I. La consécration d’un mécanisme de reconnaissance inconditionnelle

La Cour de justice réaffirme avec clarté le caractère absolu du principe de reconnaissance automatique (A), ce qui a pour corollaire l’interdiction pour les États membres d’imposer des exigences professionnelles additionnelles (B).

A. Le caractère absolu du principe de reconnaissance automatique

La décision commentée s’appuie sur l’objectif fondamental de la directive 2005/36/CE, qui est d’assurer la libre circulation des professionnels au sein de l’Union européenne. Pour la profession d’architecte, ce but est atteint par un système de reconnaissance automatique fondé sur la coordination préalable des conditions minimales de formation. La Cour rappelle que l’article 21 de la directive impose à chaque État membre de reconnaître les titres de formation figurant à l’annexe V, en leur donnant « le même effet sur son territoire qu’aux titres de formation qu’il délivre ». Cette formulation ne laisse, selon la Cour, « aucune marge d’appréciation aux États membres ».
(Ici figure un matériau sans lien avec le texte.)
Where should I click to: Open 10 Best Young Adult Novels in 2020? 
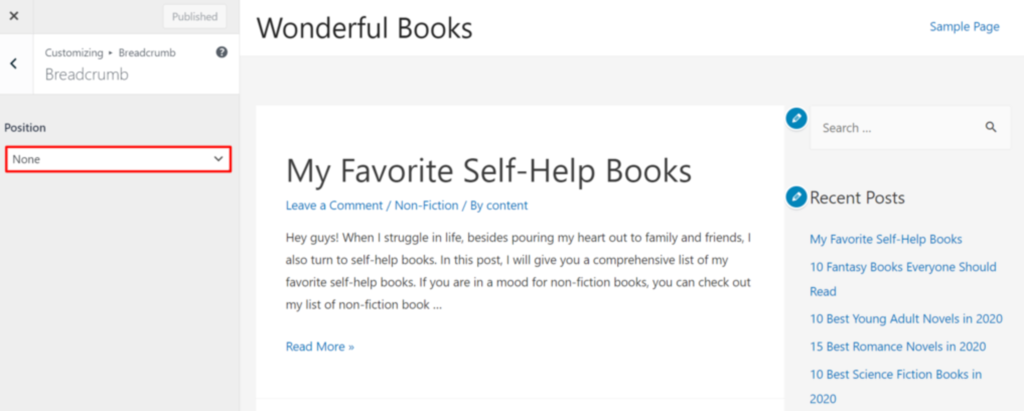(905, 318)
Le raisonnement des juges s’inscrit dans la continuité d’une jurisprudence établie sous l’empire de la directive antérieure, la directive 85/384/CEE, qui s’opposait déjà à ce que la reconnaissance de titres conformes soit subordonnée à des exigences complémentaires. En reprenant cette logique, la Cour confirme que la possession d’un titre listé dans les annexes de la directive suffit à établir la qualification du professionnel. Le système repose ainsi sur une confiance mutuelle entre les États membres, chacun reconnaissant que les formations dispensées par les autres satisfont aux standards communs définis par le droit de l’Union.

B. L’exclusion de toute exigence nationale supplémentaire

La conséquence directe de ce principe est l’impossibilité pour l’État membre d’accueil d’ajouter ses propres conditions à l’accès à la profession. La Cour juge que l’obligation d’accomplir un stage ou de prouver une expérience professionnelle équivalente constitue une telle condition additionnelle non autorisée par la directive. Le fait que cette exigence s’applique également aux nationaux est indifférent, car le mécanisme de reconnaissance automatique vise précisément à substituer la vérification des qualifications de l’État d’origine à toute procédure de contrôle de l’État d’accueil.

De manière significative, la Cour souligne que la directive 2005/36/CE a renforcé le caractère automatique de la reconnaissance en supprimant une disposition de la directive précédente qui permettait, dans certains cas, d’imposer des conditions de stage. Cette évolution législative conforte l’interprétation stricte retenue par les juges. Un professionnel titulaire d’un titre de formation listé doit donc pouvoir exercer sa profession dans un autre État membre « sans que ce dernier ne puisse lui imposer d’obtenir ou de prouver qu’il a obtenu des qualifications professionnelles supplémentaires ». Toute autre solution viderait de sa substance le principe même de reconnaissance automatique.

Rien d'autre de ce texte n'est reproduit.